Along with these permanent sign provisions, the proposed ordinance permitted each tenant space within a non-residential zoning district two temporary signs at any given time, unless the tenant space is locating a balloon sign or inflatable sign on the premises, in which case, they are only permitted that one temporary sign.
“This was done, in part, because inflatable signs and balloon signs can be very large and presumably are potentially more distracting, we permit these types to be up to 75 sq. ft. in size and 24 ft. high,” said Shields.
The current sign code permits a liberal amount of sign copy area for nonresidential areas, which enables businesses to have large enough letter height to make signs legible from a safe distance. However, no mechanisms exist to control the legibility, size, placement and height of signs in a way that directly promotes traffic safety in a way that is science-based.
However, by adding temporary signage to the vast amount of permanent signage already permitted increases visual stimuli, which is related to delayed detection times, and degrades the aesthetic quality of the city, according to Shields.
Apart from the idea that broad sign regulations promote a thriving business community that could result in the protection of the tax base, without science-based controls on signage such as speed limit in areas, the extent to which Rolla’s current proposed sign regulations promote valid public purposes is limited to limiting the aesthetic degradation and amount of visual stimuli that excessive signage may cause by limiting the amount and height of signage, which could promote traffic safety and aesthetics.
In addition, the extensive amounts of copy area permitted do not restrict legibility, which could also promote traffic safety. Lastly, while constitutionality is mandatory for any law, the new Code protects people’s freedom of speech, according to Shields.
There were no protest petitions or official comments, but the city did meet with some business owners and a real estate agent in two different meetings, said Shields.
The action requested was for the Planning and Zoning Commission to recommend the approval or denial or the conditional approval of the City of Rolla’s sign ordinance request.
A motion by the Rolla Planning and Zoning Commission by Mathew Crowell to send the newly drafted ordinance off to the Rolla City Council with the Rolla Planning and Zoning Committee approval for proposed changes that Shields presented failed to pass. Therefore the commission sent the proposed ordinance to the Rolla City Council with their disapproval.
The reasons behind the Rolla Planning and Zoning Commission disapproval included real estate signs. The proposed code is in accordance with the ruling by the Supreme Court, said Shields, which dictates you can’t put any real estate sign in your yard with the name of the company because if it has any advertisement on it, it becomes off-premise signage, since a person is advertising something that is not taking place there.

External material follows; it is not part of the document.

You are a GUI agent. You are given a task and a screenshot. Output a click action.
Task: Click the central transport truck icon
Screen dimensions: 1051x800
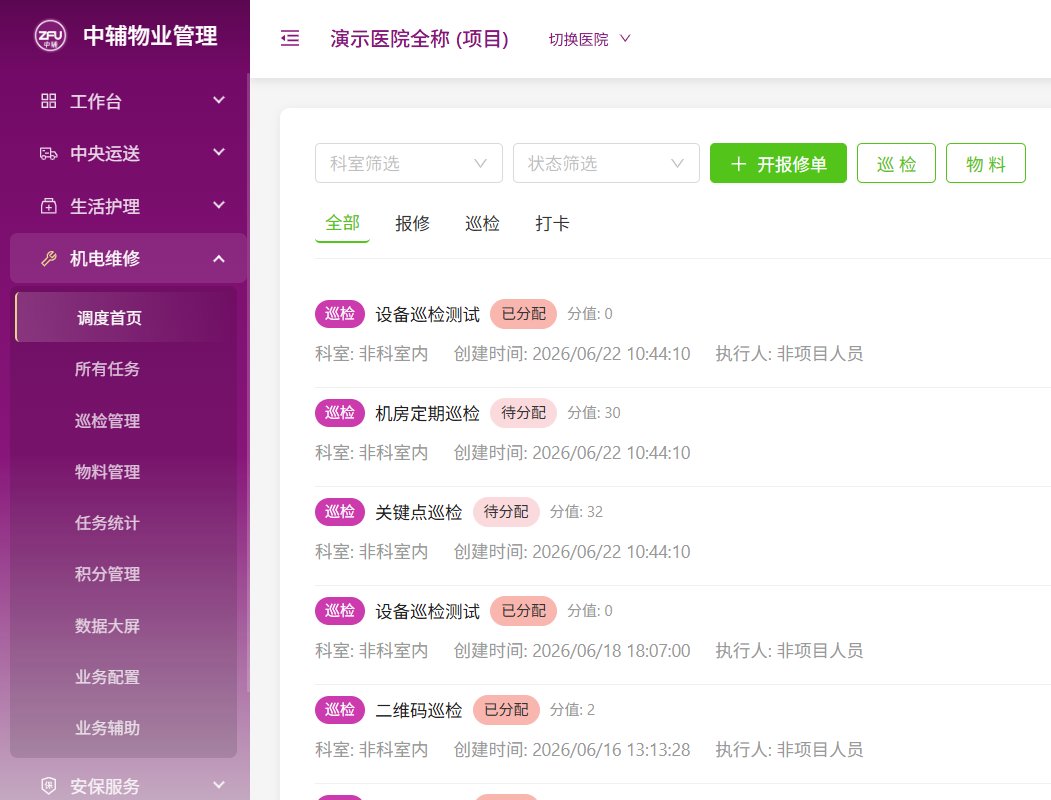click(x=48, y=153)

Secondly, the Planning and Zoning Commission didn't agree with the proposed ordinance being complaint driven. "I don’t think that goes in a code how you enforce something. I don’t think anybody's code does that because that comes from up top,” said Shields.

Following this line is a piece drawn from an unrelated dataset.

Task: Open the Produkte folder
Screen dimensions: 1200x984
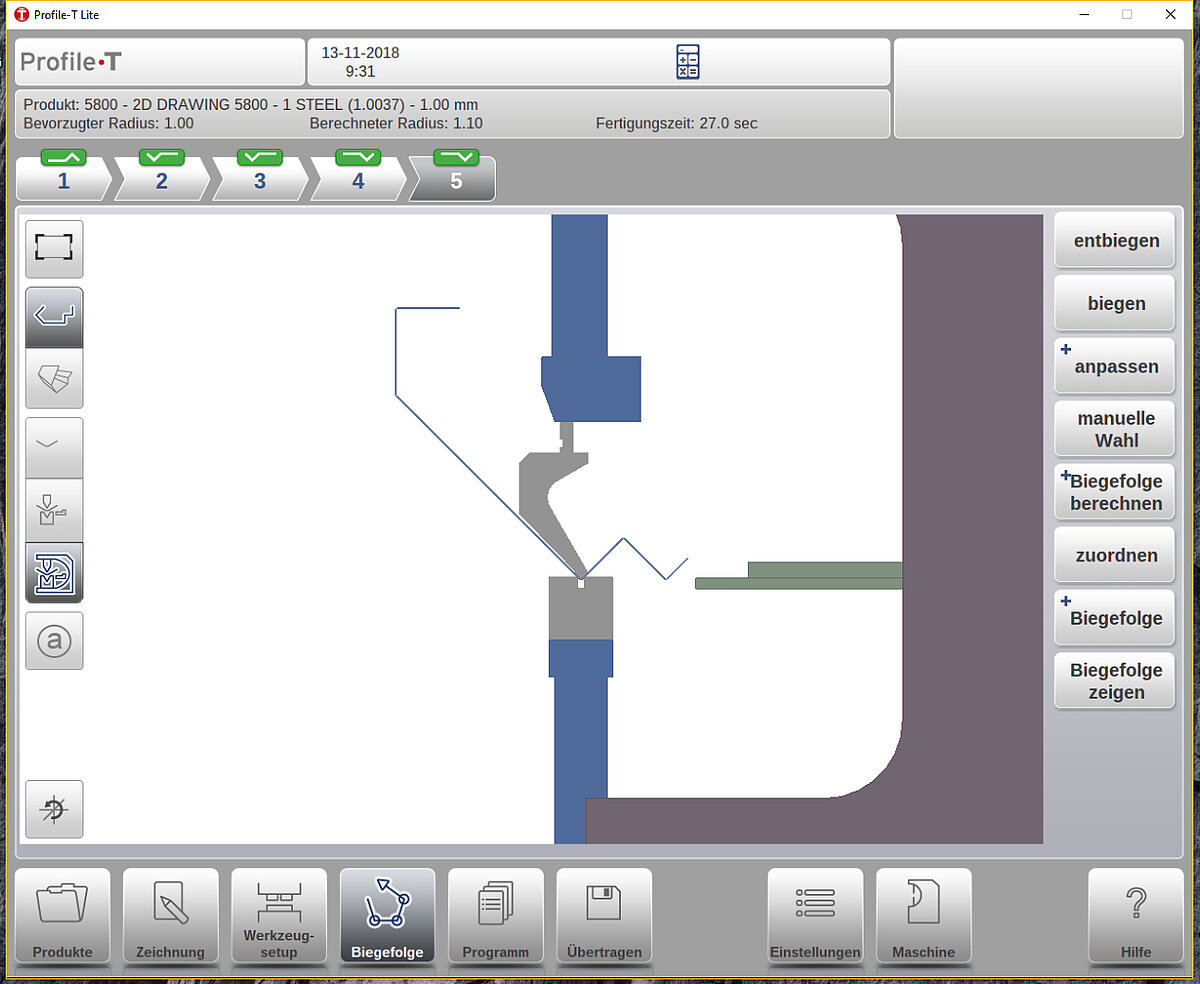Action: click(x=62, y=915)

The third reason the Planning and Zoning Commission had for disapproval of the sign ordinance: too many gray areas in the proposed ordinance.
Rolla Planning and Zoning Commissioner Walt Bowe said, “I don’t foresee this being done any different than what has been done. It’s still complaint driven.
“It’s still going to be when a new business comes into town and starts complaining everybody’s signs are going to go away for a week or two than they are going to start popping up again because everybody knows they can.
“I think the part when you were saying you guys can now write some penalties into it, that’s great, I think that needs to be there. But I also think we need to be proactive on the management of making sure that it doesn’t happen.”